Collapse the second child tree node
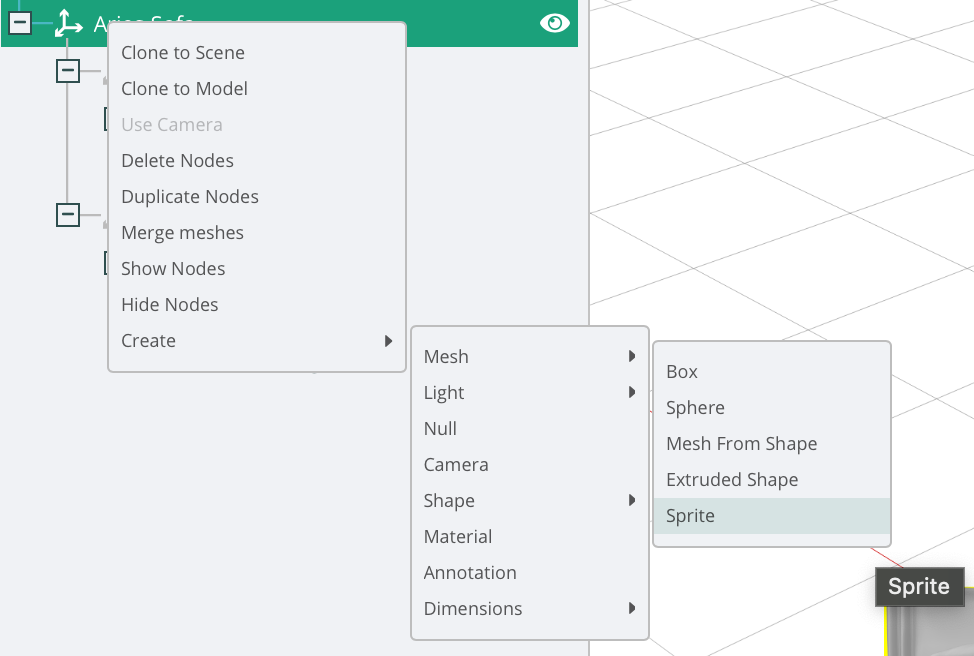 click(x=68, y=214)
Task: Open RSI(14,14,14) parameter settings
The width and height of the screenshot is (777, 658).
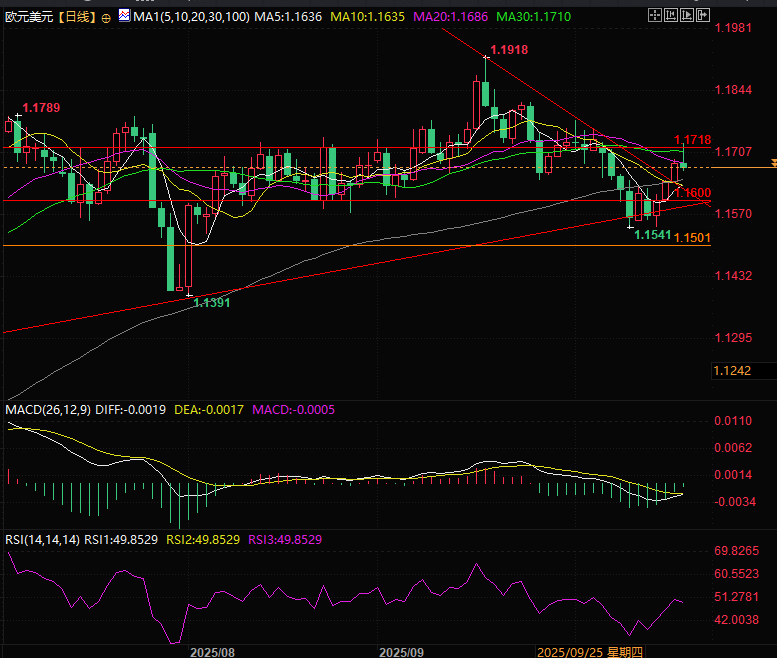Action: tap(44, 539)
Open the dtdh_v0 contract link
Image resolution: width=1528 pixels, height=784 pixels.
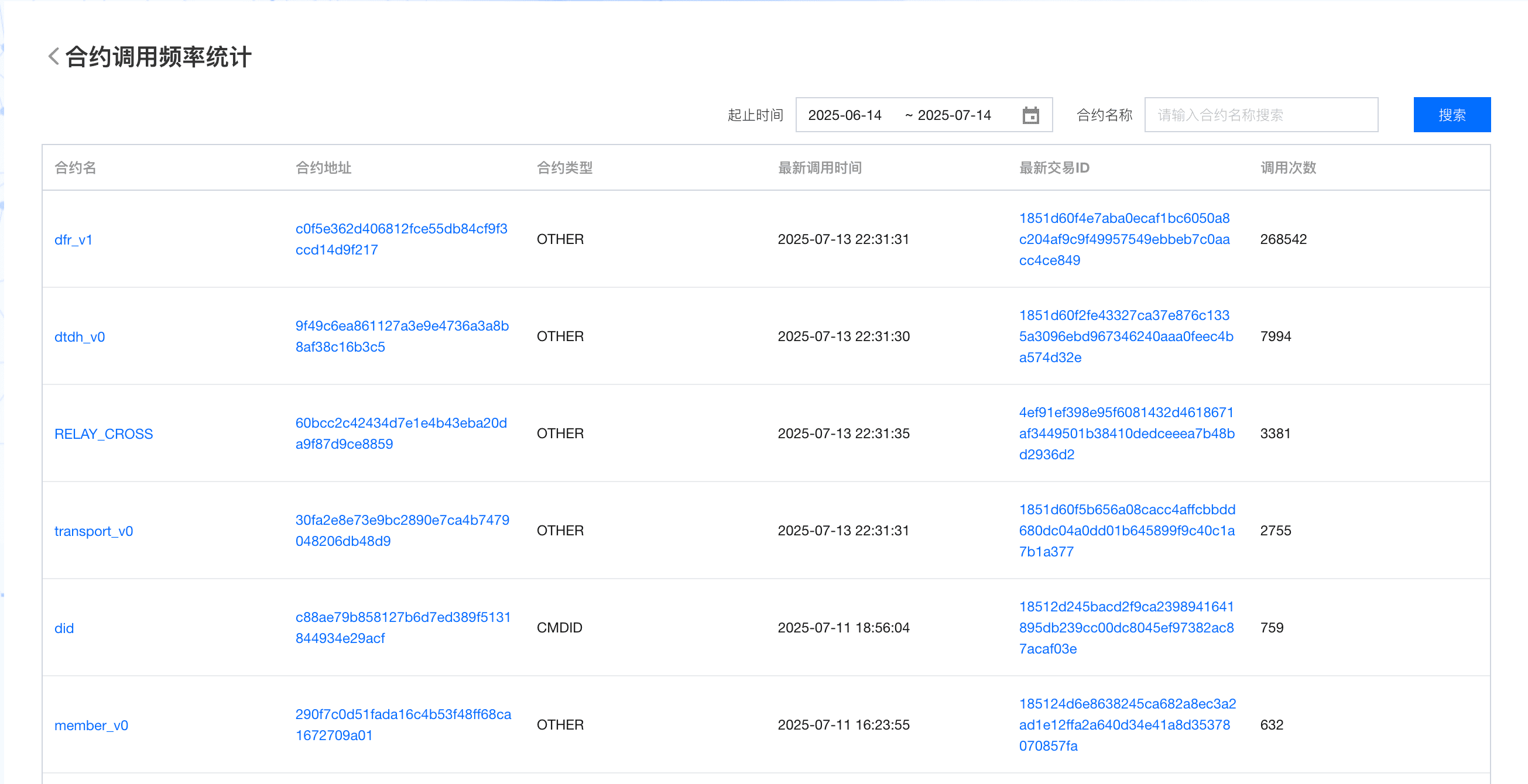pyautogui.click(x=80, y=336)
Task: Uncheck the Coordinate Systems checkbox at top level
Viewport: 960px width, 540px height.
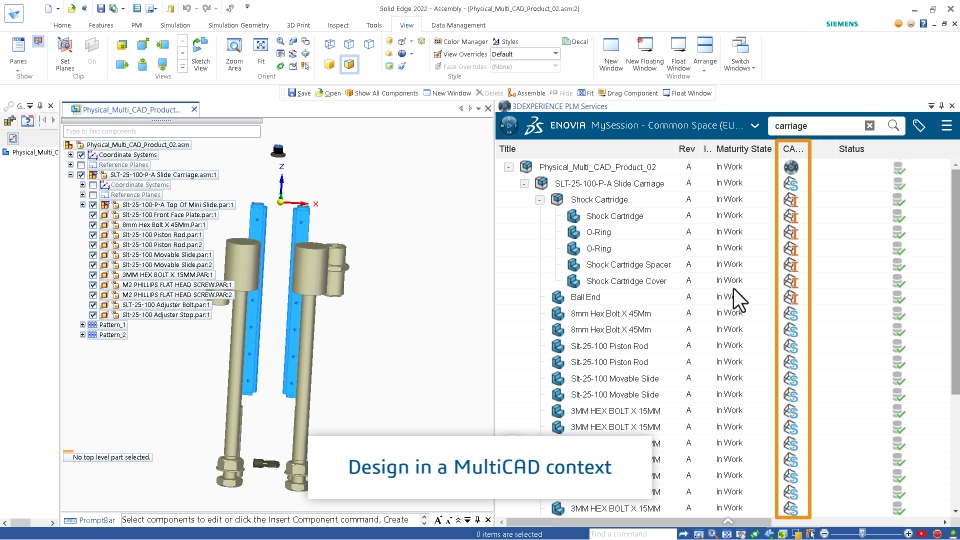Action: 83,155
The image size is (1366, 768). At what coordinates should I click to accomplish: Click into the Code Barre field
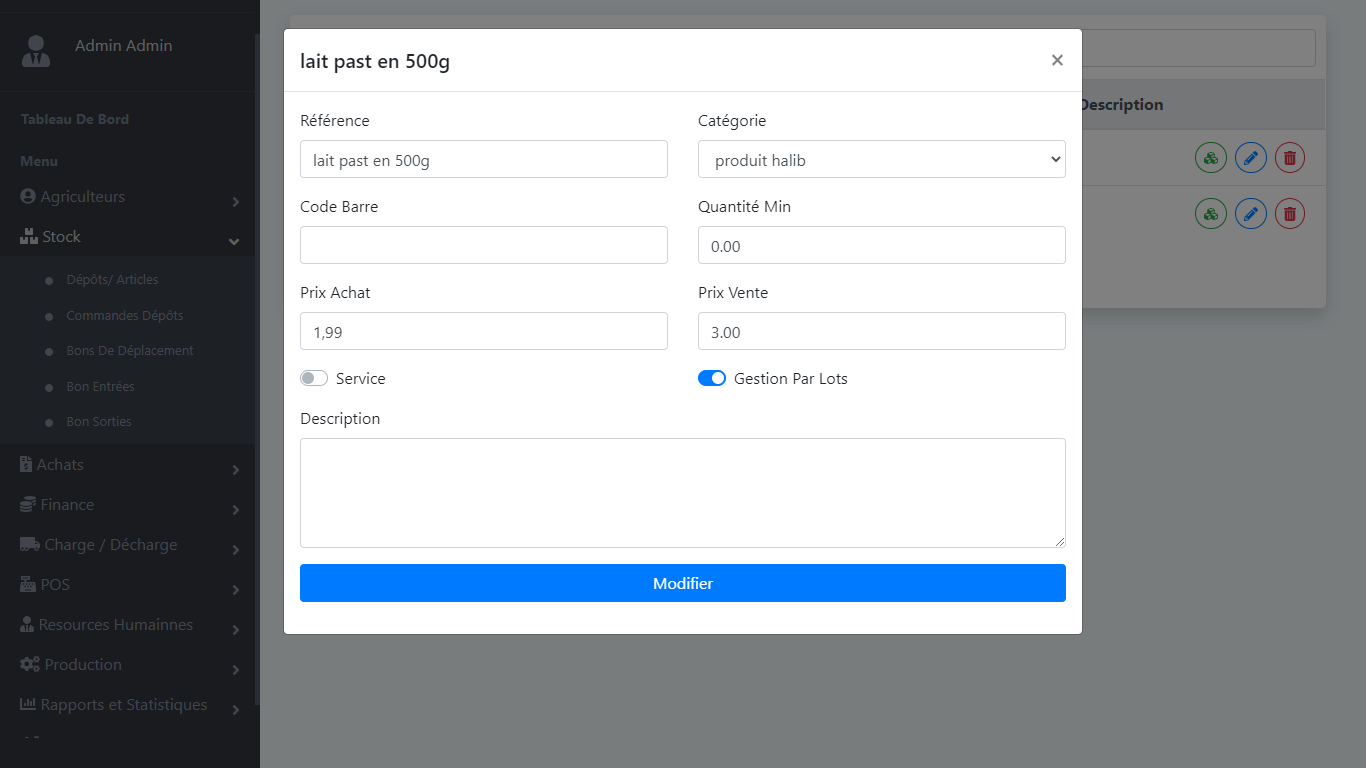point(484,245)
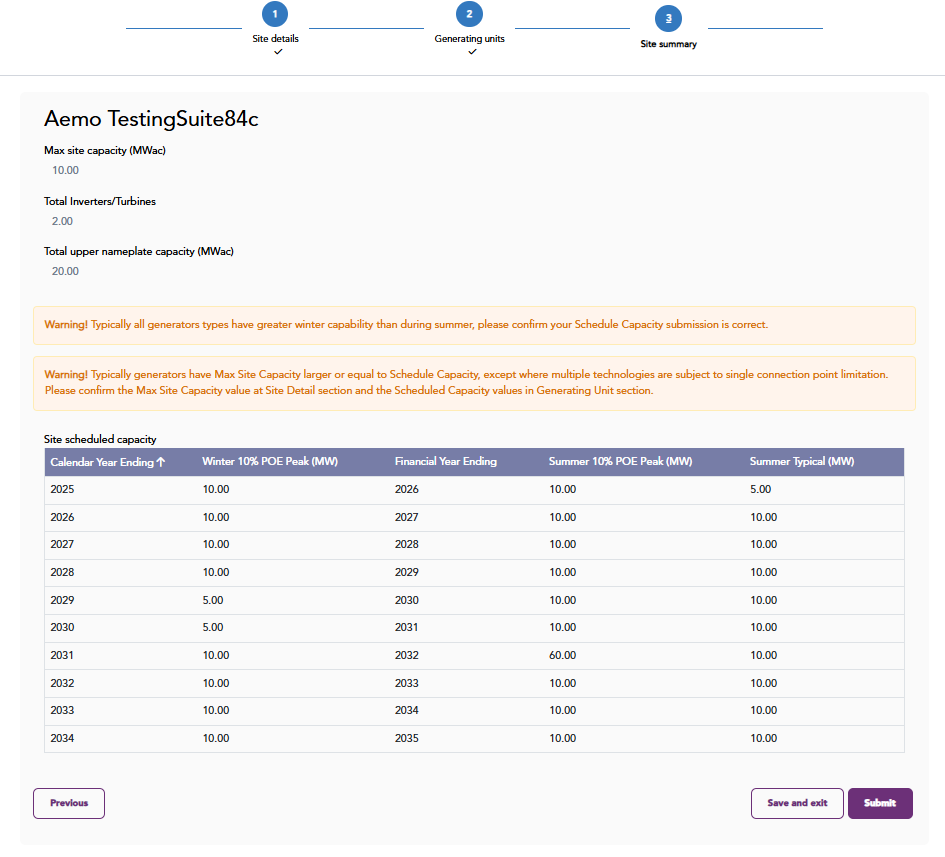
Task: Go to Generating units step
Action: [469, 39]
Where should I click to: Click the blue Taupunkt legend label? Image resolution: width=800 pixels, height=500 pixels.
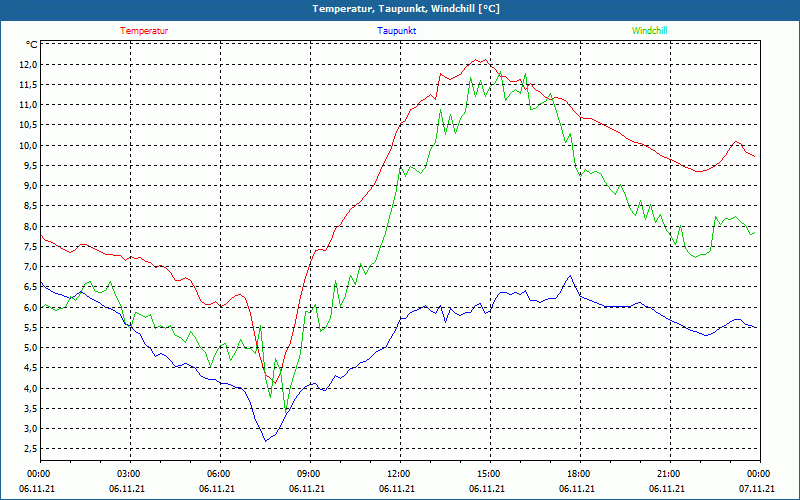coord(396,31)
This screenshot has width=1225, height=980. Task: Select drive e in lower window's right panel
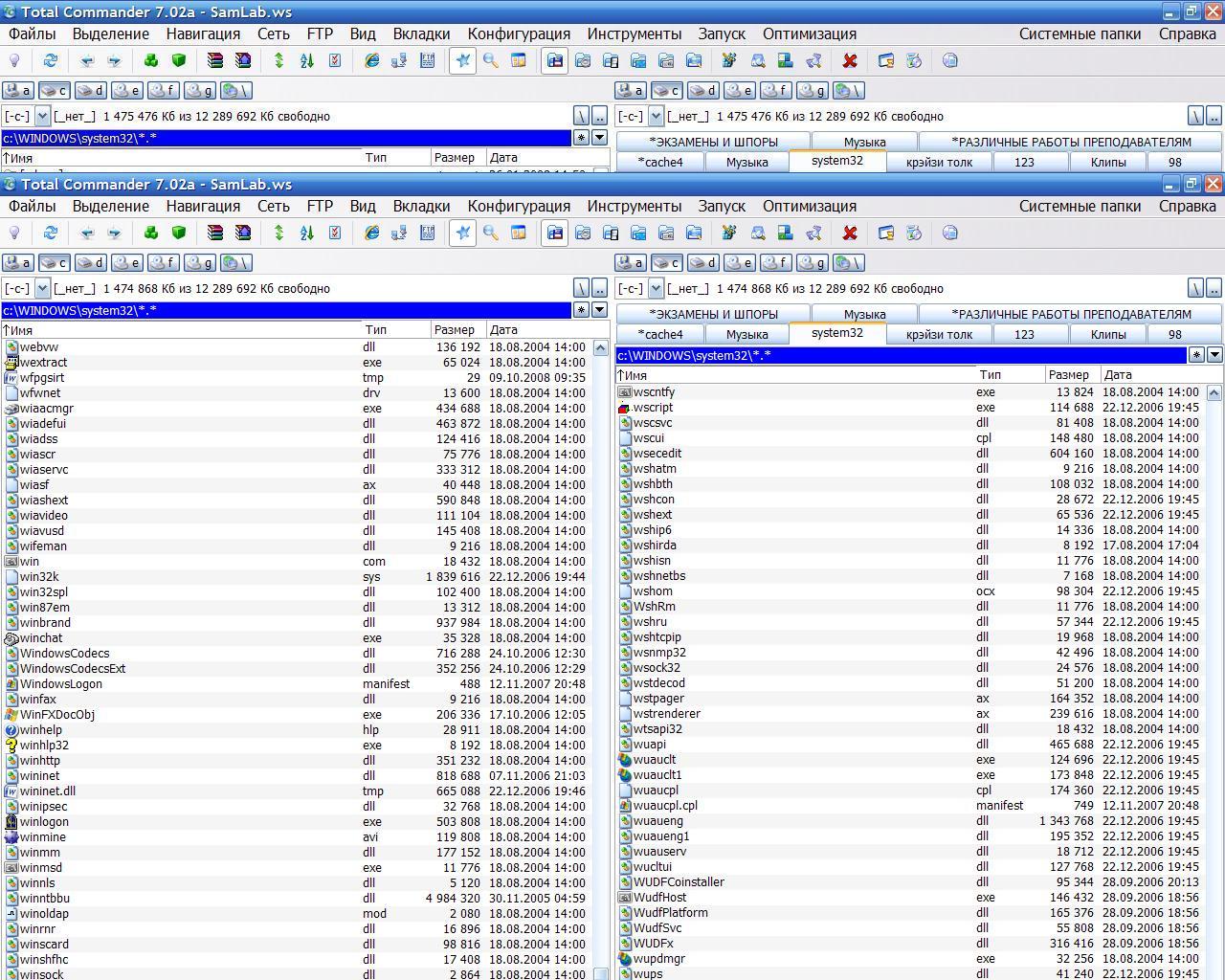[x=739, y=262]
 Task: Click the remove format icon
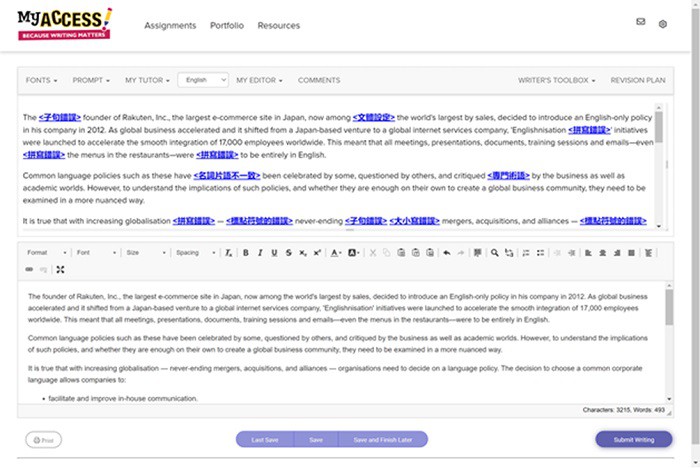pyautogui.click(x=229, y=253)
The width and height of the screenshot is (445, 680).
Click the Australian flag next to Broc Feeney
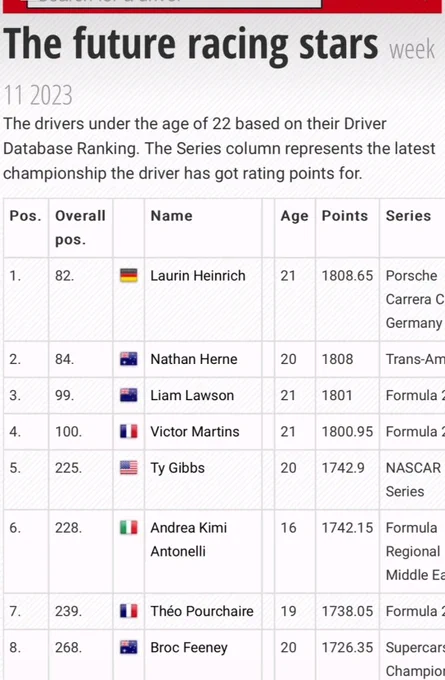point(129,647)
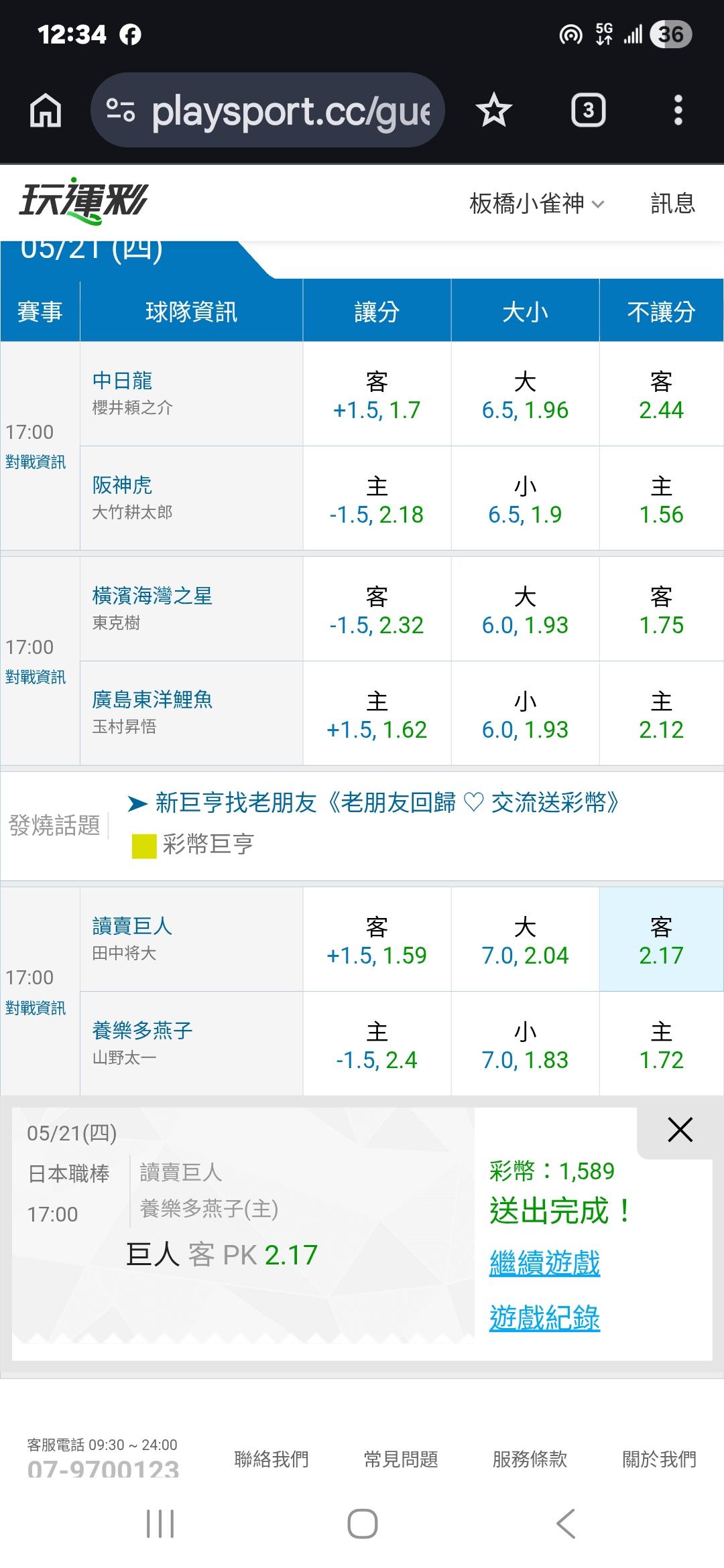Close the bet confirmation slip
The height and width of the screenshot is (1568, 724).
pyautogui.click(x=680, y=1130)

AIM OF THE TASK:
Copy out all of the records above line for line, omitting the pictures.

EXERCISE OUTPUT:
Collapse the second child tree node
 click(x=68, y=214)
Task: Open RSI(14,14,14) parameter settings
The width and height of the screenshot is (777, 658).
Action: tap(44, 539)
Open the dtdh_v0 contract link
Image resolution: width=1528 pixels, height=784 pixels.
pyautogui.click(x=80, y=336)
Task: Uncheck the Coordinate Systems checkbox at top level
Viewport: 960px width, 540px height.
Action: 83,155
The image size is (1366, 768). At what coordinates should I click to accomplish: Click into the Code Barre field
point(484,245)
Task: Go to Generating units step
Action: [469, 39]
Where should I click to: Click the blue Taupunkt legend label? Image resolution: width=800 pixels, height=500 pixels.
coord(396,31)
This screenshot has width=1225, height=980. Task: Select drive e in lower window's right panel
[x=739, y=262]
 Task: Click the remove format icon
pyautogui.click(x=229, y=253)
The width and height of the screenshot is (445, 680).
Click the Australian flag next to Broc Feeney
point(129,647)
Close the bet confirmation slip
The height and width of the screenshot is (1568, 724).
pyautogui.click(x=680, y=1130)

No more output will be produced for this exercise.